§ EXTRACT TO READ
<<<<

Tackling Everest
BY THE time you are reading this, we will probably still be surrounded by boxes; we should be safely over the Pennines, however, and settling into our new vicarage.
I’m writing this in a pause from the frenetic packing. I have given up trying to sort things, and am now heaving everything into the boxes, hoping that the bottom won’t fall out and that the packing tape can hold the whole kit and caboodle together.
This technique is proving satisfyingly speedy in dealing with the Everest of “stuff” that remains in the boys’ rooms. They have been good about getting home to help at weekends, but packing has occasionally had to take second place to other forms of filial support.
Brief encounter
“HERE we go,” Number 2 Son sighed. I looked up to see a man bearing down on us with a rather unsteady gait, face alight with the fragile geniality of the inebriated. “Big sister!” the man boomed. “Big sister, you’re great, you are!”
It was late on a hot Saturday evening, and Number 2 Son and I were in the revamped Accident and Emergency Unit of our local hospital, and “great” was not among the feelings I was experiencing. It has been many years since I worked in A&E in the old Royal Infirmary, Edinburgh, but some things, as they say, never change — including the cast of characters to be found in such a waiting room on a summer Saturday evening.

>>>>

Saved entries

<<<<

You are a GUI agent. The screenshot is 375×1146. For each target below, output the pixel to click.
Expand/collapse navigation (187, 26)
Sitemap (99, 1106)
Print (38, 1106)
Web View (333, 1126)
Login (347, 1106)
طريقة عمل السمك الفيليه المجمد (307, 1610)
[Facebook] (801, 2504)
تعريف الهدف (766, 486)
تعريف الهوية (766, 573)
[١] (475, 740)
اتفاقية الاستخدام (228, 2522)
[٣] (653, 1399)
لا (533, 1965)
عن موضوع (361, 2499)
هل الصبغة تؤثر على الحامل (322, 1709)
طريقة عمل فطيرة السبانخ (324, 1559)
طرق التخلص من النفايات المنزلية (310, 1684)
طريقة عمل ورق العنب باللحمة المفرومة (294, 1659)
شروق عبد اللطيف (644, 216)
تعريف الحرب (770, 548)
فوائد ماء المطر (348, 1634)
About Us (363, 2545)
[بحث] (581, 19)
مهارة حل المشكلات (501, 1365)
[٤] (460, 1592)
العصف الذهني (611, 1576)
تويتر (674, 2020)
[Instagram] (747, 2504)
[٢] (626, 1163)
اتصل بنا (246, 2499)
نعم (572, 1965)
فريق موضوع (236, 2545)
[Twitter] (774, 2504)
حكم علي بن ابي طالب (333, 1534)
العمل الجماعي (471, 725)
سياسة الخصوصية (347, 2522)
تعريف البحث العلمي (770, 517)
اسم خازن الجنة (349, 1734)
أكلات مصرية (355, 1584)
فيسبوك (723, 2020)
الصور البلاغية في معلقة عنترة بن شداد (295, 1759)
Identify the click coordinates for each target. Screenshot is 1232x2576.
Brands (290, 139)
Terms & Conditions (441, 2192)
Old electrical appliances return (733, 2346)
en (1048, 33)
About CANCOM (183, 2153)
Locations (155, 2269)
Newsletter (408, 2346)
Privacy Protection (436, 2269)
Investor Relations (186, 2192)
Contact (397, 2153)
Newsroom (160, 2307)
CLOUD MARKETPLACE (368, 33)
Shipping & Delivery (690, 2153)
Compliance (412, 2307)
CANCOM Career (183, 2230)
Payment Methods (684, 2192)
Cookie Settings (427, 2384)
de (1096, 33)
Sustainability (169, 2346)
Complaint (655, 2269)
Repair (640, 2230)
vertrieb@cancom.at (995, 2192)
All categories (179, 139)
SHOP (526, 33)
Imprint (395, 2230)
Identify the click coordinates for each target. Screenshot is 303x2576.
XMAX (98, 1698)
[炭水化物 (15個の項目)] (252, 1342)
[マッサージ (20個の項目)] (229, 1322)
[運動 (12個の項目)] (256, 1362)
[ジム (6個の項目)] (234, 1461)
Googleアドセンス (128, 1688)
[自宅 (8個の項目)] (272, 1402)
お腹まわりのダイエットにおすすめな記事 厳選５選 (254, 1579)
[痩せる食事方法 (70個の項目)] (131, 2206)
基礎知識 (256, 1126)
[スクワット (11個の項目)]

>>>>

§ TASK A
Answer these from the house-move piece, one line each:
(i) What range should the writer's family be safely over by the time the piece is read?
(ii) Where did the writer work in A&E many years ago?
(iii) What does the man call out when he first reaches the writer and Number 2 Son?
§ TASK B
List every word or phrase that appears inside quotation marks in the house-move piece.
§ TASK C
Continue the house-move piece, picking up after its final sentence about the waiting room on a summer Saturday evening.
The saved entries come from a separate source.

§ ANSWER SECTION A
(i) The Pennines.
(ii) The old Royal Infirmary, Edinburgh.
(iii) "Big sister!"

§ ANSWER SECTION B
"stuff"
"HERE we go,"
"Big sister!"
"Big sister, you're great, you are!"
"great"

§ ANSWER SECTION C
The worried parents with the sick child; the barbecue casualties nursing burns; the high-heeled revellers with twisted ankles; the “high as a kite” and coming down fast; and, of course, the “worse for wear”, such as the man staggering his way towards us.
After a rambling discourse on how great the staff were in our A&E, as opposed to those in the one in the city near by, he paused, and said: “They tell me I have to stop drinking; so when I get home I’m going to have two tinnies, and then, tomorrow, I’m going to stop.”
The look in his jaundiced eyes told me that this was a promise he had made to himself and others many times before.
Cry of recognition
WHY, you may be wondering, were Number 2 Son and I in A&E in the first place? It had been a hot day, and I was watering the plants I’ve been growing to take with us to our new parish; I plan to plant them in front of what will be my mother’s bedroom window.
Unfortunately, as I moved the hose around the different trays and pots, I didn’t realise that I was being stalked. Our dog has something of an obsession with hoses; so I usually leave her safely in the house when I use ours. This particular evening, somebody must have let her out. As I turned around, the dog launched herself at the nozzle of the hose, and clamped her jaws down on my hand.
Number 2 Son came to investigate the commotion, and drove me to the hospital, staying with me until I was discharged — bandaged, tetanus-proofed, and full of antibiotics. As we walked back to the car, I heard a shout of “Sister!”
I confess that my heart sank a little at the thought of continuing the waiting-room conversation: all I wanted to do was get home. Hearing footsteps rushing up behind me, I turned to see a different man approaching. This one was twinkling with excitement.
“Sister — I thought it was you. You won’t remember me,” he panted; “you delivered our first child.”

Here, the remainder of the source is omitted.